Collected data
**********
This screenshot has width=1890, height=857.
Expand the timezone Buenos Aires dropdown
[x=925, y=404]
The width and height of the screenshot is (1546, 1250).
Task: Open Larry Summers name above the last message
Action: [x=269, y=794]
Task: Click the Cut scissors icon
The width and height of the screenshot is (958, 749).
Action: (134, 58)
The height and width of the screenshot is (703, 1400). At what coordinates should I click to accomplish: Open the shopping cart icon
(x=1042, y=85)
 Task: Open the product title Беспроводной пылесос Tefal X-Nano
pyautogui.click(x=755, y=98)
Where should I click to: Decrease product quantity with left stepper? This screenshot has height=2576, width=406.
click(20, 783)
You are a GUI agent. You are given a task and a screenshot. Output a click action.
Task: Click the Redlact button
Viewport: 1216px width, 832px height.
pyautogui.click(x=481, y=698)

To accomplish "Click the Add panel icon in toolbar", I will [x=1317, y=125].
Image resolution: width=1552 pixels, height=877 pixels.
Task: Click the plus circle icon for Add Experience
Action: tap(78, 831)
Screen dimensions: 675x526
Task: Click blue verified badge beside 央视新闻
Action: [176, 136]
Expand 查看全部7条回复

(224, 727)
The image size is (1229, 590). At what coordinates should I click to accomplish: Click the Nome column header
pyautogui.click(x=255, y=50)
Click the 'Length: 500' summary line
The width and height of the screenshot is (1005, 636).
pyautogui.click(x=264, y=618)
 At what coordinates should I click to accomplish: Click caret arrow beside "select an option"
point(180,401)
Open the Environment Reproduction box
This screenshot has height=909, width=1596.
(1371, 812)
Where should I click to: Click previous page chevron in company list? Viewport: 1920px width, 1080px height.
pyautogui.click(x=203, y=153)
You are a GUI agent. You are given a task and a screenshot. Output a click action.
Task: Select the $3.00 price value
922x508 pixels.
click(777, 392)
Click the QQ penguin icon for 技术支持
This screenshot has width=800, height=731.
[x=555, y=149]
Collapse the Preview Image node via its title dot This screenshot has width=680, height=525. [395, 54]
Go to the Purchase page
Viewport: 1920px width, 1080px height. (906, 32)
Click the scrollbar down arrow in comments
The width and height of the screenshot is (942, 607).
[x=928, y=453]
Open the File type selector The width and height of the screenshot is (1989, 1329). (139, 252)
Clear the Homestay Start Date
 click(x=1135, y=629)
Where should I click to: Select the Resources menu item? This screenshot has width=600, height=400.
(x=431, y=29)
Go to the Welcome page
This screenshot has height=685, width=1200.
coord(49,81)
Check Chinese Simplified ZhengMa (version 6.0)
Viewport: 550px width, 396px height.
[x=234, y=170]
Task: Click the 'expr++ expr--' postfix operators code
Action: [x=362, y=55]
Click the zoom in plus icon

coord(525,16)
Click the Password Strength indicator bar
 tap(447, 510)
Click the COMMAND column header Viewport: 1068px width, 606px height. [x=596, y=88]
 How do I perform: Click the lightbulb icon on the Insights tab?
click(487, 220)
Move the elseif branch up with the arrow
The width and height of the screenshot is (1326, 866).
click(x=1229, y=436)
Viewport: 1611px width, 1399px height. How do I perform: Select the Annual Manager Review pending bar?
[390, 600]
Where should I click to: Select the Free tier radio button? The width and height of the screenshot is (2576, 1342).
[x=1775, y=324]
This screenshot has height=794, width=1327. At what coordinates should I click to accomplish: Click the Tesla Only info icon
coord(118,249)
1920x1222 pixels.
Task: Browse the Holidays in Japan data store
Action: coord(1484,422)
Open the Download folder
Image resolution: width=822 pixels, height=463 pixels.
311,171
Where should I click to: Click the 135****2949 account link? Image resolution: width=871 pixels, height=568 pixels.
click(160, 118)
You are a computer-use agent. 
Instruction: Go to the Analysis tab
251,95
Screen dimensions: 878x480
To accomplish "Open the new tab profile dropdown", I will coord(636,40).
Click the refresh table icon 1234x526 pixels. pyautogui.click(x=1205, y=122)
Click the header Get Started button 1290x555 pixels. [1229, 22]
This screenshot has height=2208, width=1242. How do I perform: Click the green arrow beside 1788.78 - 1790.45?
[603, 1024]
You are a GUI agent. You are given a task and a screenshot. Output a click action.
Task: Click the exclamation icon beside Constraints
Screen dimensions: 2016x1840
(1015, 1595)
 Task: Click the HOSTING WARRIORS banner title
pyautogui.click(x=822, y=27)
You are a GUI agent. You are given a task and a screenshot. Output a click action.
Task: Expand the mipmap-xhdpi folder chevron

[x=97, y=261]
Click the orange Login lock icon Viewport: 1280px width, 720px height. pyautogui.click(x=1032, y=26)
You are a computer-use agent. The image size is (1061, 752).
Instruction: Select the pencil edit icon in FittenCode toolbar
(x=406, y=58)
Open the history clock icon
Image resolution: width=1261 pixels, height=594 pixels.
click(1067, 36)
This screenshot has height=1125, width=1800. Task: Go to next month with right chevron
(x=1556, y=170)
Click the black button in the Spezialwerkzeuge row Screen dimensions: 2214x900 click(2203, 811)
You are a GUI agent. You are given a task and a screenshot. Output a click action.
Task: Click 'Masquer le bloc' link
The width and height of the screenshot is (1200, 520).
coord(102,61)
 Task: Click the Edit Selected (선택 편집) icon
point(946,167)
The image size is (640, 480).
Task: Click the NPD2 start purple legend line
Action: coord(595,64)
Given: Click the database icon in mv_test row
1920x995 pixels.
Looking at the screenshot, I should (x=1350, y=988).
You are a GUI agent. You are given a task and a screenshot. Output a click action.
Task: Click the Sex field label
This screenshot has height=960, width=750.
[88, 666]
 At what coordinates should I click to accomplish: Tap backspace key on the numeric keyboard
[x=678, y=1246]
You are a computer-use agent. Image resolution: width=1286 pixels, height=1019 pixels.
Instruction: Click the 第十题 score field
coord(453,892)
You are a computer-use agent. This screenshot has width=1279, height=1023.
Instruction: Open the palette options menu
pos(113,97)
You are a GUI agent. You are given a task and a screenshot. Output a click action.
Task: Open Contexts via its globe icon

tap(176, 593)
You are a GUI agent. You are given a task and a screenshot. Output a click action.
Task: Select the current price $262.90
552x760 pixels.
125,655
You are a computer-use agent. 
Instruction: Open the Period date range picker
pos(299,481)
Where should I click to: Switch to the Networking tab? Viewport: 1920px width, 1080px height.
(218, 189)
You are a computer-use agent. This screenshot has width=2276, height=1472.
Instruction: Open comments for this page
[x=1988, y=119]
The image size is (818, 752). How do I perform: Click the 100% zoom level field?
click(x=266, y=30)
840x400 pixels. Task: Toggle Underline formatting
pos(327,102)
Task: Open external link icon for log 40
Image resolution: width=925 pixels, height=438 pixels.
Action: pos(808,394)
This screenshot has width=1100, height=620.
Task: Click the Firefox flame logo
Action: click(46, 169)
**********
§ Written instruction: Reproduce the data from its beginning up to and including the line with "pyautogui.click(x=203, y=153)", switching "dropdown" to "drop-down menu" and leaving everything else unchanged.

§ Written response:
This screenshot has width=1890, height=857.
Expand the timezone Buenos Aires drop-down menu
[x=925, y=404]
The width and height of the screenshot is (1546, 1250).
Task: Open Larry Summers name above the last message
Action: [x=269, y=794]
Task: Click the Cut scissors icon
The width and height of the screenshot is (958, 749).
Action: (134, 58)
The height and width of the screenshot is (703, 1400). At what coordinates should I click to accomplish: Open the shopping cart icon
(x=1042, y=85)
 Task: Open the product title Беспроводной пылесос Tefal X-Nano
pyautogui.click(x=755, y=98)
Where should I click to: Decrease product quantity with left stepper? This screenshot has height=2576, width=406.
click(20, 783)
You are a GUI agent. You are given a task and a screenshot. Output a click action.
Task: Click the Redlact button
Viewport: 1216px width, 832px height.
pyautogui.click(x=481, y=698)

To accomplish "Click the Add panel icon in toolbar", I will [x=1317, y=125].
Image resolution: width=1552 pixels, height=877 pixels.
Task: Click the plus circle icon for Add Experience
Action: tap(78, 831)
Screen dimensions: 675x526
Task: Click blue verified badge beside 央视新闻
Action: [176, 136]
Expand 查看全部7条回复

(224, 727)
The image size is (1229, 590). At what coordinates should I click to accomplish: Click the Nome column header
pyautogui.click(x=255, y=50)
Click the 'Length: 500' summary line
The width and height of the screenshot is (1005, 636).
pyautogui.click(x=264, y=618)
 At what coordinates should I click to accomplish: Click caret arrow beside "select an option"
point(180,401)
Open the Environment Reproduction box
This screenshot has height=909, width=1596.
(1371, 812)
Where should I click to: Click previous page chevron in company list? Viewport: 1920px width, 1080px height.
pyautogui.click(x=203, y=153)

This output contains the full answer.